With the recent resurgence in interest in the backyard chicken flock, it seems more and more people are choosing to seek out the simpler bygone ways of living, much like their ancestors. Whether you own just one acre of land or hundreds of acres, you are sure to be sitting on all the makings of adding chickens.
Although you will need to make sure you’re zoned for a flock, and that your coops and feeding/watering setup are sufficient, the effort involved in raising chickens is pretty much minimal. There is also the fact that having chickens can be quite enjoyable and entertaining.
In order to keep the addition of a flock to your home or homestead off to the right foot, we will look at the top three fundamentals that you will need to consider.
If you are a first-time chick mama or papa, it is suggested that you start your flock with chicks, or bitties, and allow them to grow up together. This is to prevent any chance of the “pecking order” taking a turn for the worst. Chicken life, as well as flock life, is based on a hierarchy, and as such, when you introduce chickens from other flocks, the fighting that can ensue can at times become quite bloody and life-threatening.
There is also the fact that you will want to make sure the coop you provide for your flock will be sufficient for the number of members in your flock. The common suggestion is that your coop should accommodate each bird with two square feet. Overcrowding of a flock has shown to significantly affect the health of its members, so it is crucial that your flock has plenty of room to stretch their wings and roam about.
You will also need to do a little bit of research to determine the breed that will be most compatible with your climate. Some breeds are cold-hardy others more heat-hardy. There are those few exceptions that are both cold and heat hardy. Either way, it will be in your and your flock’s best interest that you make sure.
Placing Your Perches
Whether you decide to build your coop yourself or purchase one that is “pre-made,” you need to make sure that the size coop will accommodate your flock with sufficient space. This not only means within the coop itself, but also where they will be roosting.

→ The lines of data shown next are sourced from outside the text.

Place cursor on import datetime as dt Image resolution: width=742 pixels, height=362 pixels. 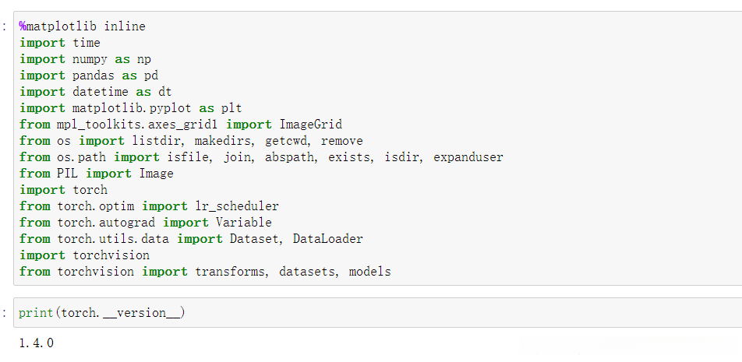pyautogui.click(x=95, y=92)
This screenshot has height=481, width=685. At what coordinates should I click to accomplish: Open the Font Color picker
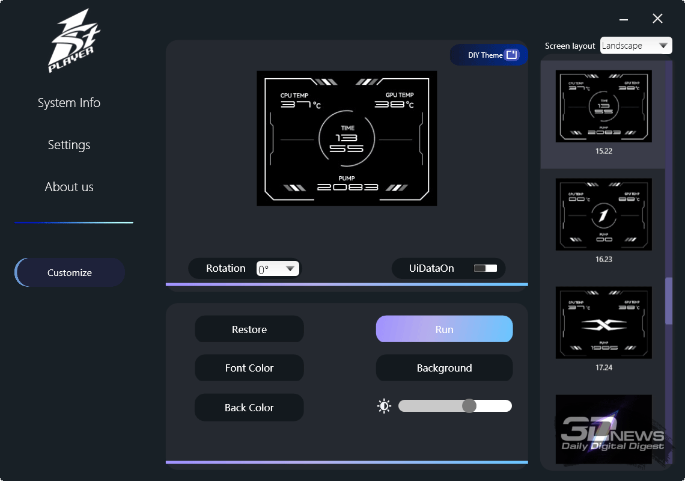[249, 368]
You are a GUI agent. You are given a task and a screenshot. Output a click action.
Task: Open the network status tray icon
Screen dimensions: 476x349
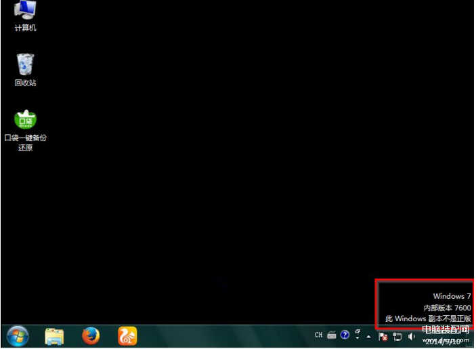[397, 335]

Some flock keepers choose to use something such as an old ladder with has narrow, round rungs. While others, like myself, choose to use wooden 2×4’s which create a horizontal roost on which the chickens can snuggle together for both safety and warmth while at the same tie covering their feet to keep then warm. It is vital that your roosts need to be at least twenty-four inches off the ground. Chickens are hardwired to sleep at least that far, if not farther, off the ground, if possible.
It doesn’t matter if you reside way out in the country, or in a small suburban, predators will remain a cause for concern. My step-uncle said it best—everything on the planet likes the taste of chicken. Some of the more common predators to be concerned about are dogs, hawks, owls, foxes, weasels, and raccoons. Any, and all, of these predators would love to be able to chow down on your flock if given a chance. So, don’t present them with that chance.

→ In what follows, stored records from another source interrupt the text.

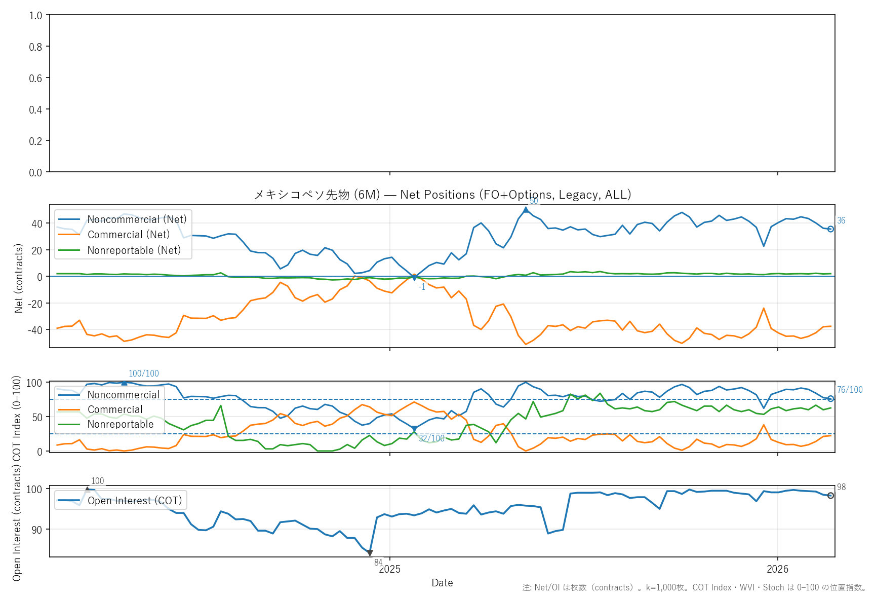Screen dimensions: 875x598
Task: Click the peak triangle marker labeled 50
Action: coord(526,210)
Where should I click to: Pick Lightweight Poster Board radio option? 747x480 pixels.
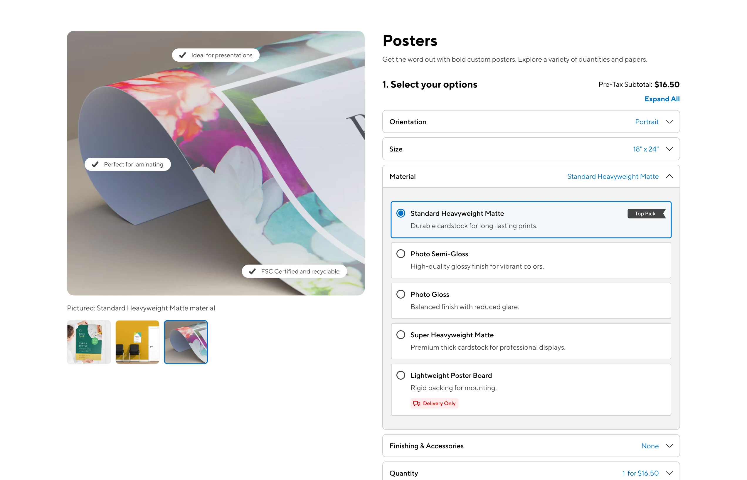click(401, 375)
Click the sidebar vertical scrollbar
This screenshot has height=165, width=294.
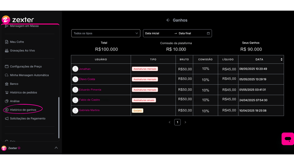59,117
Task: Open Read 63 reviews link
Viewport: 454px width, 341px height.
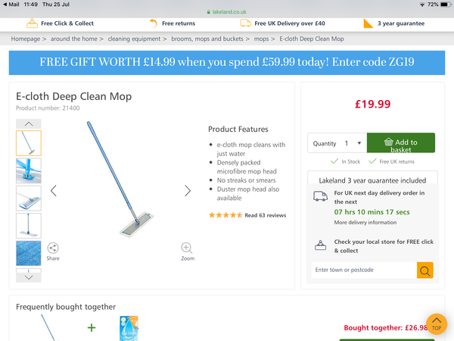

Build your coop from day one with the intention of keeping these predators out. Many people use chicken wire, but this geared more towards keeping your chickens in, rather than predators out. To indeed provide the safest environment for your flock, you will need to use hardware cloth.

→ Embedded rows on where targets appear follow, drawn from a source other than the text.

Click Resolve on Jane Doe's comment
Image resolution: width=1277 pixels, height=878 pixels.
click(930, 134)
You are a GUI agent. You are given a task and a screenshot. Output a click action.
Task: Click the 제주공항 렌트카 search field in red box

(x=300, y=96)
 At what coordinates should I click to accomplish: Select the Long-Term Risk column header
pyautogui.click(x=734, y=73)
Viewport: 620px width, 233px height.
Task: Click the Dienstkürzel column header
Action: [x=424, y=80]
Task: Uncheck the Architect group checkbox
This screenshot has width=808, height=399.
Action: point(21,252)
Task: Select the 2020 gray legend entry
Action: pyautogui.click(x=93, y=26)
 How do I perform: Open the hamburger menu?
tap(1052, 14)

As for your perimeter, that can be a little more tricky. If you choose to free-range your flock, you will have to rely on your flock using their natural instincts to keep them safe. You will need to consider the idea of a rooster, as they will both protect and gather the flock when they are free-ranging. A rooster will spend the majority of its time sussing out any threats that may present themselves, and when needed, alert the flock.
When considering starting your flock, make sure to search out and identify any local feed stores. You will need to locate a local feed store, early on, and make note of the chicken supplies that they offer. One that has employees that, they themselves, manage a flock of their own so that you may ask any questions you have.
Many feed stores are a great source for your flock starting needs. In the spring, they offer chicks for sale, which can go a long way to making the starting of your flock a less arduous adventure. There are over 200 breeds of chickens that you may choose from for your flock, depending on whether you want only a breed that is a good egg layer, or a breed that is more of a meat bird to be slaughtered and eaten. In fact, there are those breeds that offer both. One such breed is the one I chose for my backyard flock—that of a Black Australorp.
Not matter what breed you decide on, as long as you take the time to make sure your coop and your setup are sufficient, your backyard chicken flock will thrive. As said before, a backyard flock is a very low maintenance endeavor, but the rewards are many. You will have eggs to eat, and you will quickly find that they are funny and fascinating creatures that will give you hours of entertainment.